Instrucción 1 ::
Indica si cada afirmación coincide con el texto sobre el referéndum de Franco. Responde sí o no y cita entre comillas las palabras del texto que lo deciden.
(a) En las elecciones municipales, ninguna ciudad de España alcanzó el 40% de votantes.
(b) El régimen dividió el Sindicato del Metal en 12 ramas.
(c) En Madrid votó el 14,70% de los electores en las elecciones municipales.
Instrucción 2 ::
Por favor, responde con datos del texto sobre el referéndum de Franco:
(a) ¿Qué ministro hizo declaraciones a Le Monde a fin de año?
(b) ¿A través de qué actuaba ilegalmente la oposición?
(c) ¿Qué recuerdo buscaba estimular la propaganda en la memoria de los españoles?
Instrucción 3 ::
Prosigue el texto sobre el referéndum de Franco a partir de su última frase.

Texto de lectura ::

☆ ☆ ☆ ☆ ☆ ☆ ☆

Tres
Pocos, muy pocos saben
en España en qué consiste la nueva Constitución: su texto farragoso, confuso,
ambiguo, desalienta a los más lúcidos. Las cosas fueron hechas de tal modo que
la votación no resultó más que la expresión masiva de apoyo que Franco
necesitaba para dar una apariencia de legitimidad a la dictadura que ejerce por
derecho divino. Él declaró una vez:
"No soy yo: es la Providencia quien gobierna España". Pero la
Providencia no proporciona suficientes credenciales políticas, por sí sola, a
los ojos de las autoridades del Mercado Común Europeo. Y España necesita
asociarse al MCE como los pulmones el aire: las declaraciones formuladas a Le
Monde por el Ministro López Rodó, a fin de año, son suficientemente claras en
este sentido, es decir, son suficientemente lastimeras. «Democratizarse»,
entrar en Europa y en el siglo veinte, significa aceptar los bikinis en la
Costa Brava y las ediciones nacionales o extranjeras de Marx, Freud, Sartre,
los Trópicos de Miller en los escaparates de las librerías y las obras de
Brecht en los escenarios de Barcelona y Madrid, pero significa también, y sobre
todo, dar al pueblo la oportunidad de expresar sus desacuerdos y sus acuerdos
con las autoridades en voz alta y no poniendo traviesamente y a escondidas el
sello de correos de Franco cabeza abajo en las cartas: significa, en fin,
reconocer el derecho de los españoles a elegir su destino.
El régimen franquista,
nacido de un golpe de Estado apoyado por la intervención extranjera, inició en
los últimos años un proceso de "democratización" y aceptó como
inevitable el aflojamiento de los ya tradicionales torniquetes de la dictadura.
Poco antes del referéndum, el gobierno recibió dos golpes duros en este
sentido: las elecciones municipales y las elecciones en los sindicatos
verticales. En las elecciones municipales, el descontento se expresó por
omisión: en ninguna ciudad de España el porcentaje de votantes llegó al 40%. En
las elecciones sindicales, se expresó por acción: al nivel de
"enlaces", o delegados de fábrica, la oposición, que venía actuando
ilegalmente a través de las Comisiones Obreras paralelas, obtuvo una victoria
resonante en los centros laborales más importantes del país. El régimen no
podía admitir la profundización de este proceso, sin poner en peligro sus bases
de sustentación. En consecuencia, se las arregló para que a nivel provincial no
se reflejara de ningún modo el resultado de las elecciones de base: dividió,
por ejemplo, el Sindicato del Metal en 27 ramas diferentes, para asegurarse una
representación provincial adicta por medio del control de los talleres pequeños:
como las autoridades son elegidas, en conjunto, por la rama obrera y la rama
patronal, no le resultó en definitiva difícil neutralizar, al menos
transitoriamente, esta desagradable resurrección de la «lucha de clases ». Del
mismo modo, se hacía intolerable para Franco que sólo el 14,70% de los
electores sufragara en Barcelona, y nada más que el 30,10 % en Madrid, como
había ocurrido en las elecciones municipales. No, el referéndum debía ser un
prodigio de buena organización; era preciso demostrar categóricamente al mundo
entero que los españoles aman a su Caudillo por sobre todas las cosas. El
fervor de los funcionarios, sumado a la eficacia de las I.B.M., se pensó,
cumplirían la faena, que se desarrollaría al influjo de una aplastante
propaganda destinada a estimular, en la memoria de los españoles, el negro
recuerdo de la guerra civil.

☆ ☆ ☆ ☆ ☆ ☆ ☆

Sección de datos ::
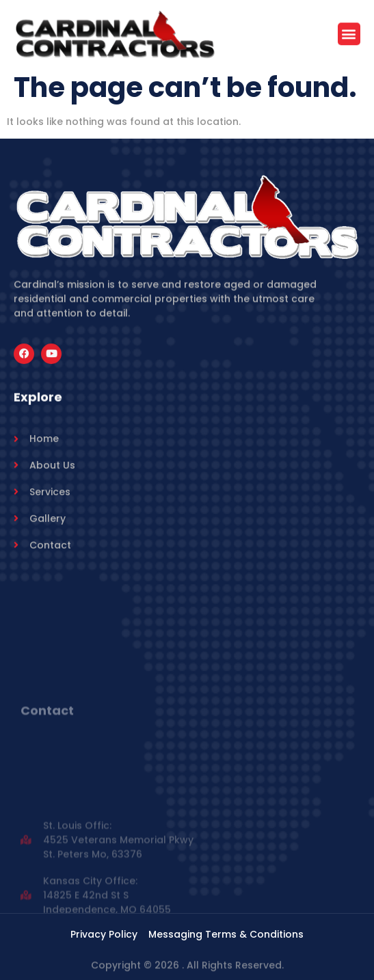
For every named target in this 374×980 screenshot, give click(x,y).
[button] (349, 35)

☆ ☆ ☆ ☆ ☆ ☆ ☆

Respuesta 1 ::
(a) Sí: "en ninguna ciudad de España el porcentaje de votantes llegó al 40%".
(b) No: "dividió, por ejemplo, el Sindicato del Metal en 27 ramas diferentes".
(c) No: "sólo el 14,70% de los electores sufragara en Barcelona, y nada más que el 30,10 % en Madrid".

Respuesta 2 ::
(a) El Ministro López Rodó.
(b) A través de las Comisiones Obreras paralelas.
(c) El negro recuerdo de la guerra civil.

Respuesta 3 ::
Así se hizo. La
despolitización sistemática llevada a cabo por el régimen a lo largo de estos
veintiocho años, facilitó las cosas. A la indiferencia de muchos jóvenes, se
agrega, en la España de hoy, la desorientación y el miedo de las generaciones
anteriores, para las cuales cualquier perspectiva de cambio parece implicar una
promesa de violencia. El "lavado de cerebros" ha rendido sus frutos
al punto de que no son pocos los españoles que creen que fue la república la
que se sublevó, malvadas hordas marxistas, contra Franco.
Sin embargo, el
frenesí resultó excesivo, y los resultados de esta mezcla de fantasía ibérica y
métodos electrónicos no son nada convincentes. La noche del plebiscito, los
locutores de la televisión leían con sus mejores caras los primeros resultados,
la cantidad de votos excediendo en un caso sí y en otro también la de
electores, la increíble masa de "transeúntes" que las máquinas contabilizaban,
indiferentes a la dimensión del disparate, en las regiones más desoladas de
España. En el primer distrito de La Coruña, por ejemplo, aparecieron 12.159
votos por si aunque sólo había 5.936 inscritos; en Móstoles, un minúsculo
pueblito cercano a Madrid, famoso porque fue el primero que se sublevó contra
Napoleón, pero prácticamente deshabitado hoy día, brotaron de la nada 740
"transeúntes", de los cuales 736 votaron por sí y cuatro en blanco;
en la casi invisible pedanía de Pozo de Cañada, en la provincia de Albacete,
aparecieron votando, sobre un total de trescientos, 209
"transeúntes": los ejemplos
podrían repetirse al infinito.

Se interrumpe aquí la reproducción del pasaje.